Double standard
November 24, 2011James K. Galbraith holds the Lloyd M. Bentsen Jr. Chair in Government-Business Relations at the Lyndon B. Johnson School of Public Affairs, The University of Texas at Austin. His next book, Inequality and Instability, is forthcoming from Oxford University Press.
Occupy Wall Street (OWS) is the first street protest I've known of to state its values not with a manifesto but with a library. The People's Library held a corner of the encampment at Zuccotti Park in New York City, and consisted by the end of over 5,500 books, neatly maintained and cared for by volunteers.
The movement's other stylistic innovation is the General Assembly, a daily meeting, at which the crowd relays each speaker's words by repeating them, phrase by phrase. This started out as a way to counter a ban on megaphones.
But it has morphed into a political syntax, for two reasons: it engages the audience, since they must listen in order to repeat, and it disciplines the speakers, to keep their sentences pithy and their interventions short. In consequence more people take the floor.
Ideas and discourse
The People's Library and the General Assembly convey that OWS is about a politics of ideas and discourse. It is in plain opposition to the prevailing politics of money and force.
Nobody has to say this; it just is - a small model of middle-class organization, with a field kitchen, medical station, cleared pathways and clean-up crews. By its forms, the movement asserts the claim of republicanism and democracy against the ethos of markets and empires.
For this reason, and unlike past movements that sought to provoke and outrage the middle classes, OWS tapped into a well-spring of public goodwill. Though the actual protesters were few, they were fed and sustained by many more, treated well in the press, visited occasionally by the famous, and could call people into the streets to back them up if they were needed. And the movement began to spread around the country.
Rattled bankers
This disturbed the quiet world of the bankers.
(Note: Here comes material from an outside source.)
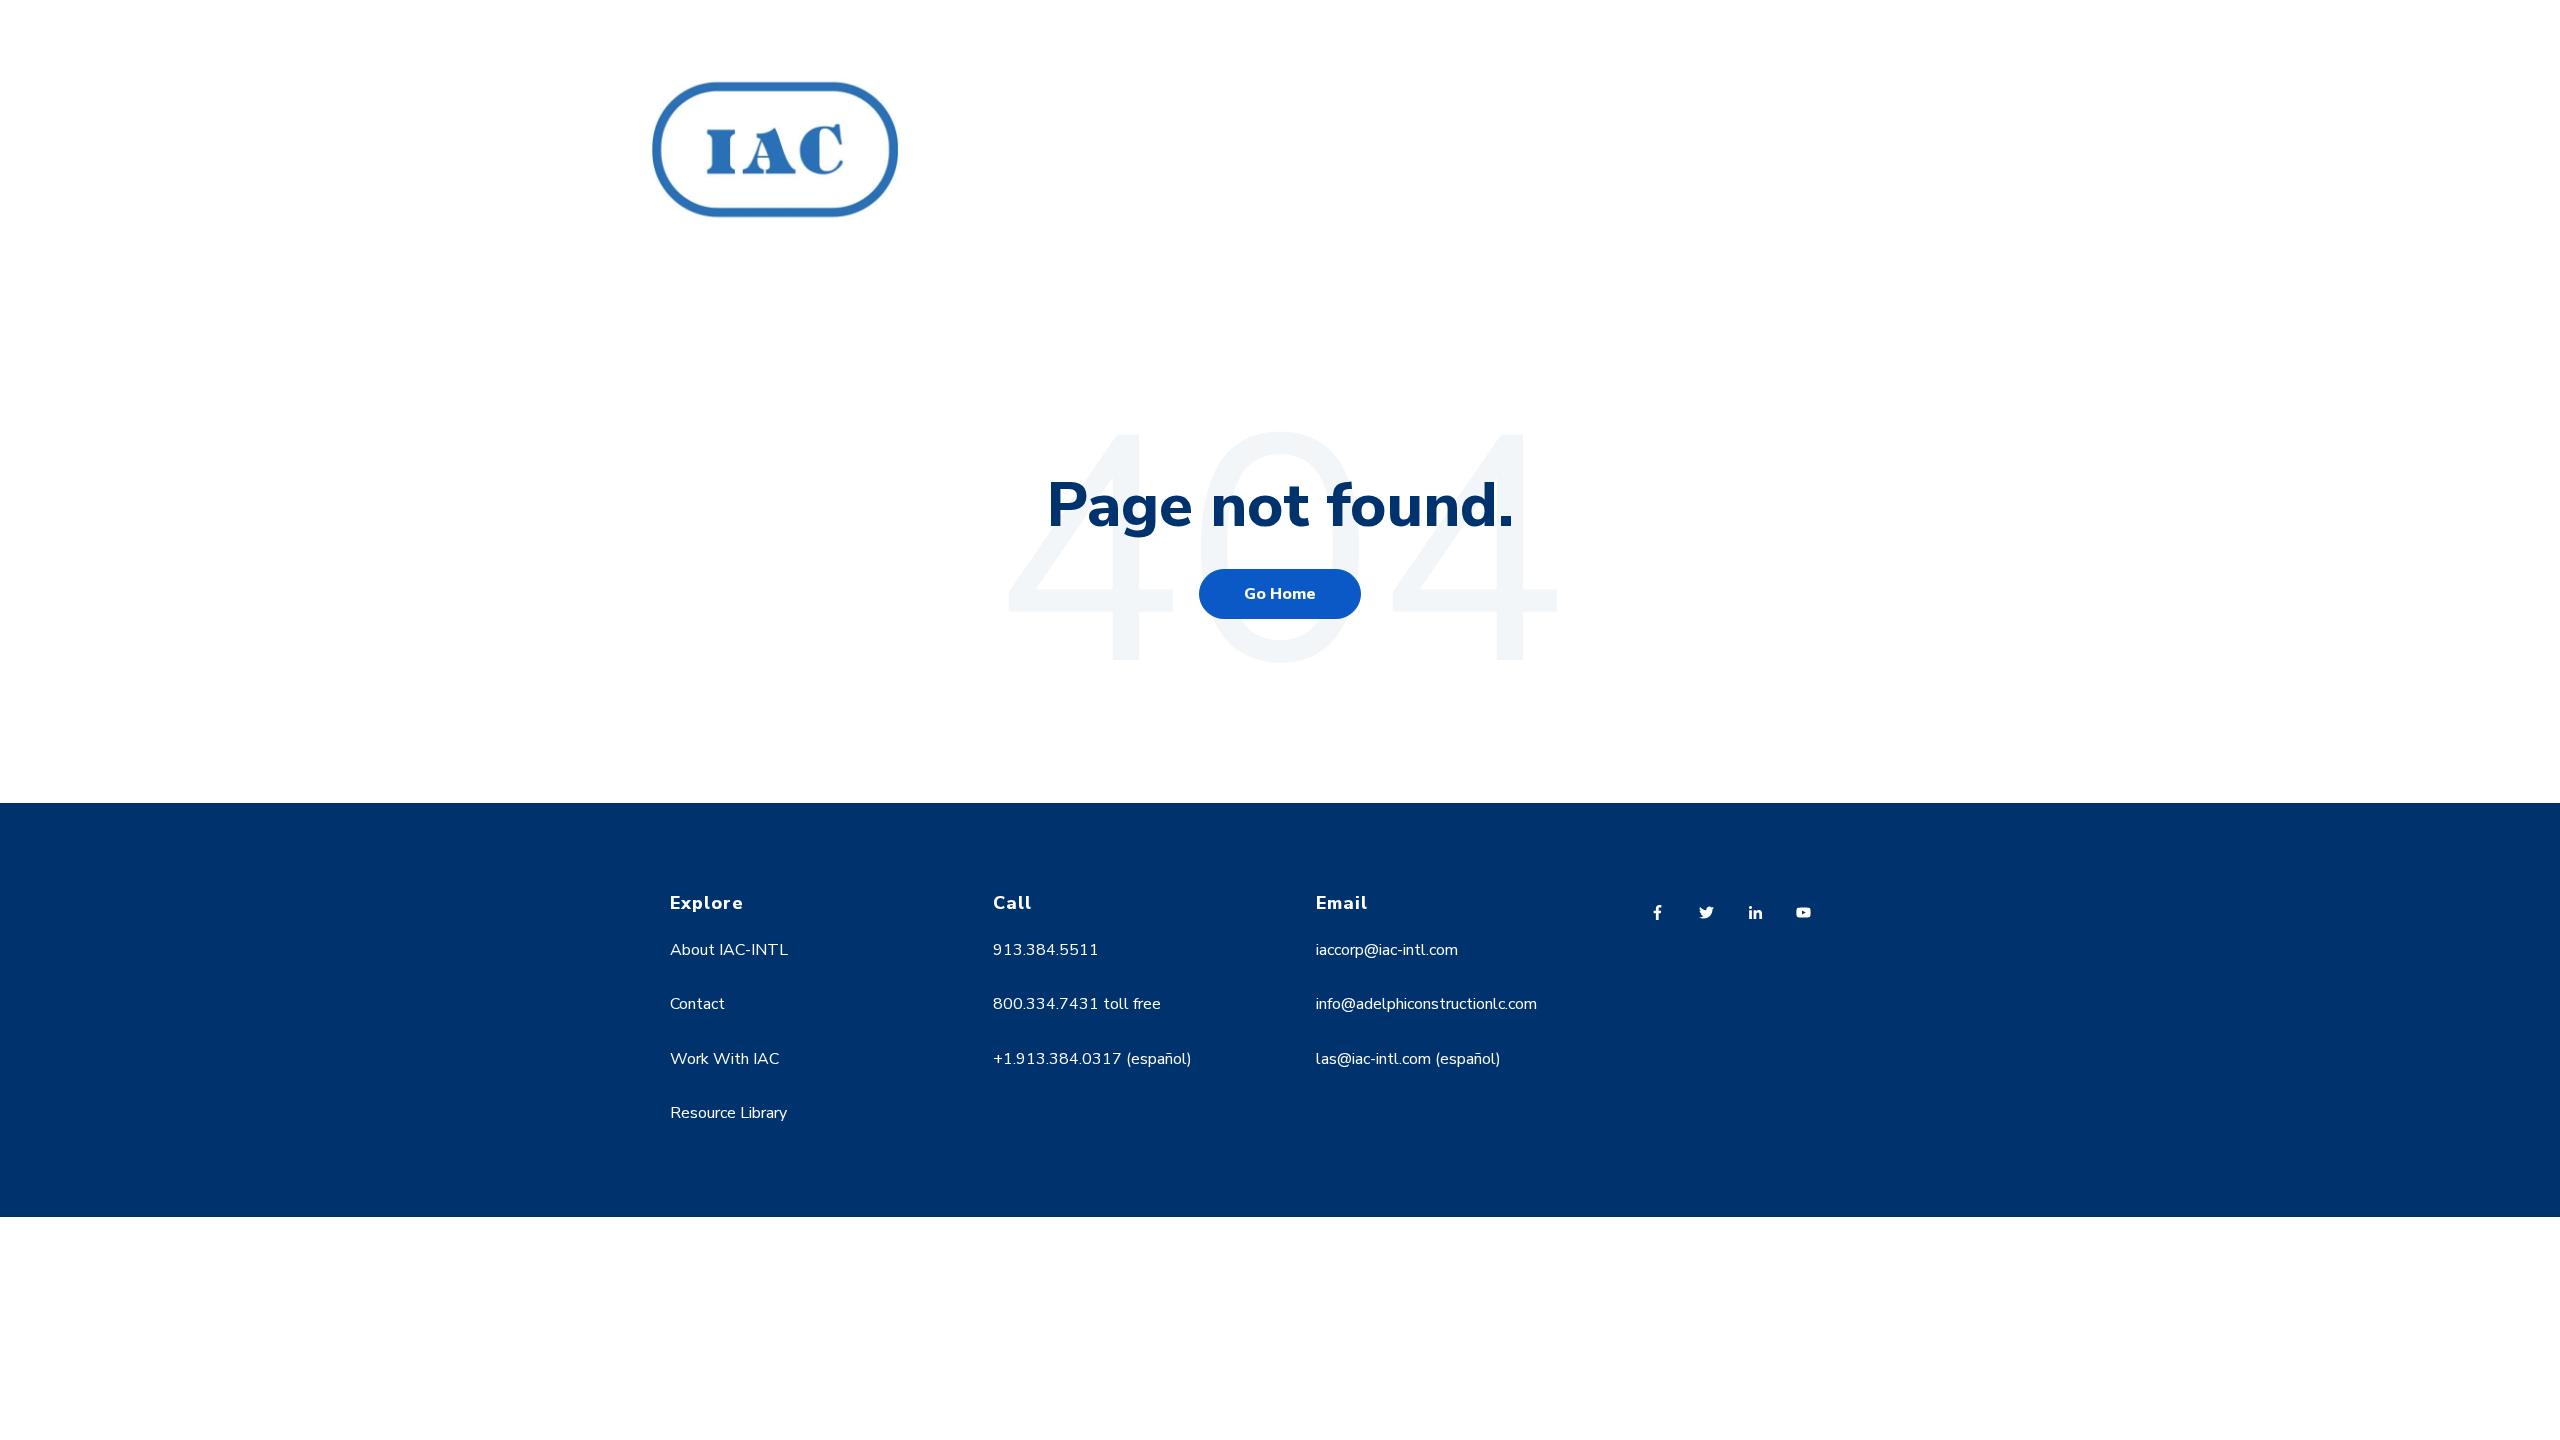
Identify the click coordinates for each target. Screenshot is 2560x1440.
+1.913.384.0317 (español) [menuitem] (1092, 1059)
Unlike in Europe where the most serious stresses from the economic crisis - in Greece or in Ireland, say - are highly visible but remote from the bank headquarters, in America they are mostly invisible but close at hand.
Bankers here are used to going about untroubled by the people they've harmed - and yet they are conscious that those people are not far away. When the victims surface, right outside the office window, it's distressing. The very sight of the encampment, disciplined and clean and legal though it was, was an affront.
New York's Mayor Michael Bloomberg made two efforts clear to OWS from Zuccotti Park. The first time he gave fair warning, the campers mounted an effective mass resistance, and the police backed off.
The second one came at night, on November 14, without warning. It was widely and correctly compared to a military operation. While the level of brutality did not reach that of 1968 in Chicago or Paris, methods were rough and people were hurt. The tents, kitchen and personal belongings were trashed. And the library was destroyed.
False claim
The raid was lawless. Before they moved in, the police read a statement declaring that the city had "determined" that the site was a health and fire safety hazard. This was false - no such determination had been made.
At his press conference the next morning, the mayor took "personal responsibility," saying that the raid met the demands of the "owners" of the park - a development corporation which had agreed to maintain it open 24/7 in return for a zoning variance on a nearby building, and on whose board the mayor's girlfriend sits. This was, indeed, the ugly truth.
Elsewhere in the country, 18 mayors coordinated their attacks on Occupy encampments. In Oakland and Berkeley and Portland and Seattle there was police violence, including the pepper-spraying of an 84-year old woman, and a pregnant teenager, who was kicked in the stomach, has now miscarried.
At the University of California, Davis, a police officer pepper-sprayed an entire row of seated, non-violent students. Photos and video quickly went round the world. Reports that the Federal Government played a role in all this remain unconfirmed so far.
Prosecutors asleep
Meanwhile as the journalist Matt Taibbi said, in the skyscrapers above, "anything goes." While a few state-level prosecutions have started, the Federal Department of Justice remains to all appearances fast asleep.
This is despite official reports, including that of the Financial Crisis Inquiry Commission (which made criminal referrals) and that of the Senate Permanent Committee on Investigations, which laid out a road map for prosecutions in certain high cases.
Thus we have extra-legality in two dimensions. One is the use of force against unarmed, nonviolent protesters who have committed no crime, pose no threat, and uphold the political values of the middle class. The other is the failure to enforce existing law against those who have committed vast crimes, for which millions have paid with their jobs and their homes.
That's the state of law in America today. But the People's Library is being rebuilt, book by book.